Em 13 de maio de 1888, há exatos 137 anos, a Lei Áurea foi aprovada, encerrando mais de 353 anos de exploração da mão de obra escravizada no Brasil. Contudo, o fim da escravidão não representou o fim da discriminação.
É impossível compreender os casos atuais de discriminação sem considerar o passado escravista que moldou nossa sociedade. Exemplos recentes, como a agressão de Sandra Mathias Correia de Sá a um entregador negro, em abril de 2023, e as mortes brutais no Carrefour - João Alberto Silveira Freitas, em Porto Alegre (2020), Januário Alves, em Osasco (2009), além de casos em São Bernardo do Campo (2018) e o assassinato do refugiado congolês Moïse Kabagambe, no Rio de Janeiro (2022) - ilustram o que o advogado e ex-ministro Silvio Almeida classificou como “racismo estrutural”.
Em sua obra de 2019, Almeida explica que o racismo no Brasil não se resume a atos isolados de discriminação individual, mas está profundamente enraizado nas estruturas sociais, políticas, econômicas e jurídicas do país.
Genocídio Negro e a Letalidade Policial
Um dos aspectos mais cruéis do racismo estrutural é a letalidade policial, que atinge desproporcionalmente a população negra. Segundo o Fórum Brasileiro de Segurança Pública, em 2020, o Brasil registrou 6.416 pessoas mortas pela polícia, sendo cerca de 78,9% homens negros com até 39 anos. Em junho de 2021, 78% dos mortos ainda eram negros. Dados de novembro de 2024 apontam que quase 90% dos mortos pela polícia em 2023 eram negros.
No estado de São Paulo, os primeiros oito meses de 2024 registraram um aumento de 78,5% na letalidade policial contra pessoas negras, período que coincidiu com a implementação da “Operação Verão”, na Baixada Santista.
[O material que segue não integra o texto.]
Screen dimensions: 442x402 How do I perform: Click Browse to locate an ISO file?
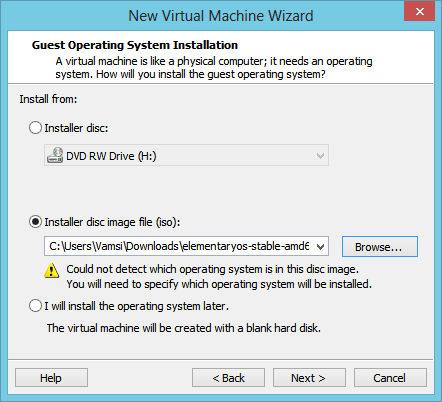tap(380, 247)
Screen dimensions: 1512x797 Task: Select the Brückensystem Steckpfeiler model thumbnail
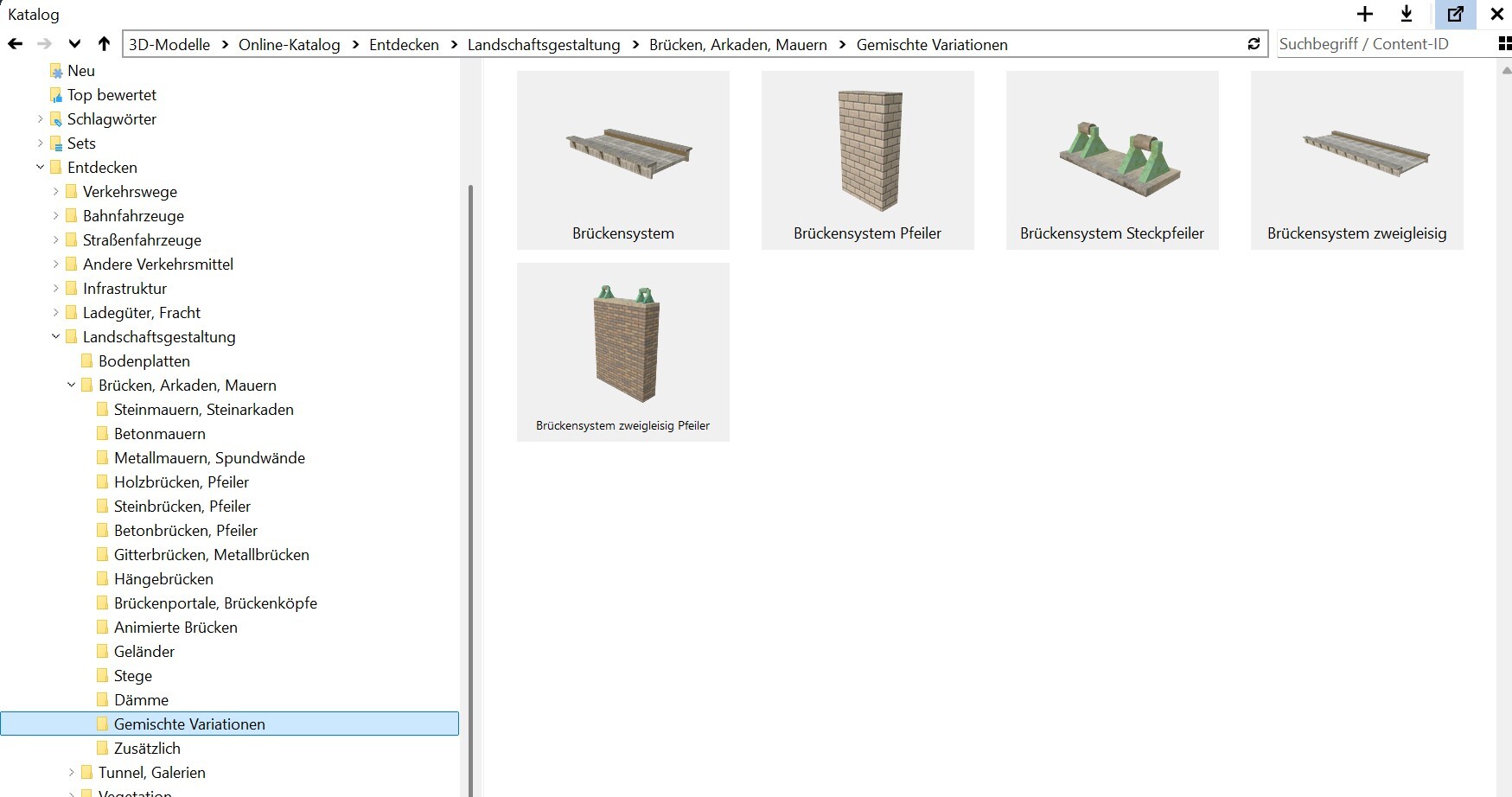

Diante das denúncias de excessos e da alta letalidade, o governador de São Paulo, Tarcísio de Freitas, respondeu.
"Pode ir na ONU, pode ir na Liga da Justiça, no raio que o parta, que eu não estou nem aí."
Esse abandono ecoa a dura realidade que Abdias do Nascimento classificou como “genocídio negro”. Para Nascimento, não se trata apenas da violência letal direta, como os assassinatos pela polícia ou crimes de ódio. Trata-se de um processo mais amplo e multifacetado, que inclui a negação de direitos fundamentais, a exclusão social, econômica e cultural, a marginalização, a invisibilidade histórica e a desvalorização sistemática da vida negra.
Múltiplas Faces da Desigualdade e o Medo do Futuro
O genocídio da população negra se expressa em diversas esferas, não apenas na violência policial. A desigualdade educacional é gritante: em 2023, apenas 48,3% da população negra e parda havia concluído o ensino médio, contra 61,8% entre os brancos. No ensino superior, a disparidade é ainda maior: entre os jovens de 18 a 24 anos, apenas 19,3% dos negros estavam na universidade, contra 36% dos brancos. Em 2010, negros representavam apenas 29% dos estudantes de mestrado e doutorado, e ínfimos 0,03% dos doutores do país.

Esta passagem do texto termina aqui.